D Come vedi la situazione della musica in Italia ?

R È senza dubbio un periodo interessante. Molti artisti giovani si affacciano alla ribalta musicale , purtroppo i tempi sono cambiati. Anni fa gli A&R delle case discografiche avevano modo di seguire e veder crescere gli artisti – John Hammond, grande talent scout americano scopritore di Aretha Franklin, Bruce Springsteen, Billie Holiday e molti altri diede fiducia al giovane Dylan che vendette 300 copie del suo primo album ma nel successivo Freewheelin’ (che includeva Blowin’ In The Wind) ripagò Hammond della lungimiranza – oggi purtroppo non c’è più tempo. Prima l’artista poteva dedicarsi alla composizione oggi deve valutare il look, deve avere un social manager molto attivo, deve curare i propri video e la propria immagine. Il successo dei recenti Festival di Sanremo sancisce la vittoria del download sulla qualità degli artisti: hai milioni di followers, devi essere bravissimo.

D Intendi dire che oggigiorno tutto risulta più comodo o semplicistico?
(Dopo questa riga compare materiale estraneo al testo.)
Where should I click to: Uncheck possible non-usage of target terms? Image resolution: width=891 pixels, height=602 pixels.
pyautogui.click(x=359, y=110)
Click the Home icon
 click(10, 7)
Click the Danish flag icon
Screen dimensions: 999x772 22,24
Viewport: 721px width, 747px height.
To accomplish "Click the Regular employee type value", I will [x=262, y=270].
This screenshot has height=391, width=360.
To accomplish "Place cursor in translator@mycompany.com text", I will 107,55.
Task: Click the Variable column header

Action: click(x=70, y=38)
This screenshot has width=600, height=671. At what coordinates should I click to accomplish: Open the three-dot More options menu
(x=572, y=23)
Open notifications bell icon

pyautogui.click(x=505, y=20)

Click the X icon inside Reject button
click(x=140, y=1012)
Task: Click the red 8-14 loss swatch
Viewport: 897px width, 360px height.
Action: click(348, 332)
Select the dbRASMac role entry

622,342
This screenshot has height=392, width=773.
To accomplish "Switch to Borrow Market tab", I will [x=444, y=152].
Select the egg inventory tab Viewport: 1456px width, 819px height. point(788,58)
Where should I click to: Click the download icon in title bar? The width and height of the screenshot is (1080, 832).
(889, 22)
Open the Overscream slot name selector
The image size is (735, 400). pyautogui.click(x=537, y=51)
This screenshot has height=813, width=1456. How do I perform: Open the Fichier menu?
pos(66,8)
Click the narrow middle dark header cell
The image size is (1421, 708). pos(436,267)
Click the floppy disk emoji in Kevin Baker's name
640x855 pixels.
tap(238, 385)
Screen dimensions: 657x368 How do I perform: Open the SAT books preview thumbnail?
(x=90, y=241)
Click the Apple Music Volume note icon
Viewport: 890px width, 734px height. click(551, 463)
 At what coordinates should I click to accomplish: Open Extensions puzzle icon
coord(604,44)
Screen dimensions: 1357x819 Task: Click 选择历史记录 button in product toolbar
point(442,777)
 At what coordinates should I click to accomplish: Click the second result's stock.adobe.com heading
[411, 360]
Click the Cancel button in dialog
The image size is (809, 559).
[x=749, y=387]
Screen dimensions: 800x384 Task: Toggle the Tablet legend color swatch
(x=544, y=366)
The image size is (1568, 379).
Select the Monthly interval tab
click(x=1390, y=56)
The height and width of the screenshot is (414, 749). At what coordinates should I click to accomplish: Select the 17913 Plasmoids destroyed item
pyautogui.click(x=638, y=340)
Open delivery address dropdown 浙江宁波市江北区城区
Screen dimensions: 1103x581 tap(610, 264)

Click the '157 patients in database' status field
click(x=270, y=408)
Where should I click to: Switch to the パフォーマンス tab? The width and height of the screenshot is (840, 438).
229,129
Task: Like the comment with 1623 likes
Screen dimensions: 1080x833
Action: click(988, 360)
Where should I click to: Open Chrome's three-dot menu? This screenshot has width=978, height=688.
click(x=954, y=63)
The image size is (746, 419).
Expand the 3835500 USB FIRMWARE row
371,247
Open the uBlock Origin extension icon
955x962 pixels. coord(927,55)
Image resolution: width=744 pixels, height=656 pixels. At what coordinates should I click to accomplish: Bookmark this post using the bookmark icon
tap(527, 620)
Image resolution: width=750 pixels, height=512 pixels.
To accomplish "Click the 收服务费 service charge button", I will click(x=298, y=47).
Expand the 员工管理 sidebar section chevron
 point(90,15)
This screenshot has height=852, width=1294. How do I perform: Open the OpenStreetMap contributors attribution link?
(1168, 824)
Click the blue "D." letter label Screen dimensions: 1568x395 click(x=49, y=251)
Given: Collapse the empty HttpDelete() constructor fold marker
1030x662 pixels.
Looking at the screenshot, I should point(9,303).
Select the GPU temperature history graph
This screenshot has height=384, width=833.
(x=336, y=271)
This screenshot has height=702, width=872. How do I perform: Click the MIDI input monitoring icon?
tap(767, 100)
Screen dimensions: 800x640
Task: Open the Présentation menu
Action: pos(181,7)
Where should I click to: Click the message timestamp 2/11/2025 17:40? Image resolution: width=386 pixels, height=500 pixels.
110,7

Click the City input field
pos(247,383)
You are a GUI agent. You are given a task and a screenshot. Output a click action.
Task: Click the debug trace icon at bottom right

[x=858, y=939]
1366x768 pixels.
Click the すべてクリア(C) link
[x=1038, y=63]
R Prima, arrivare in sala d’incisione era un traguardo, adesso è tutto molto facile. Incidere è semplice, puoi farlo da casa tua senza grossi investimenti. Il problema è come emergere tra migliaia di giovani autori. Tornando alla domanda finale: la situazione musicale italiana è molto interessante ci sono molti artisti che meriterebbero una maggior e visibilità. Forse, piccolo consiglio, la televisione e le radio dovrebbero aprirsi maggiormente alle giovani band. Ricordo che nel Late Show di David Letterman, famoso programma televisivo americano, vi era sempre un ospite musicale che suonava dal vivo. Una sera poteva essere la rock star che veleggiava ai primi posti in classifica, altre sera una band senza contratto discografico. Un bel modo per farsi conoscere davanti ad una vasta platea. Ci vorrebbe solo un po’ di coraggio.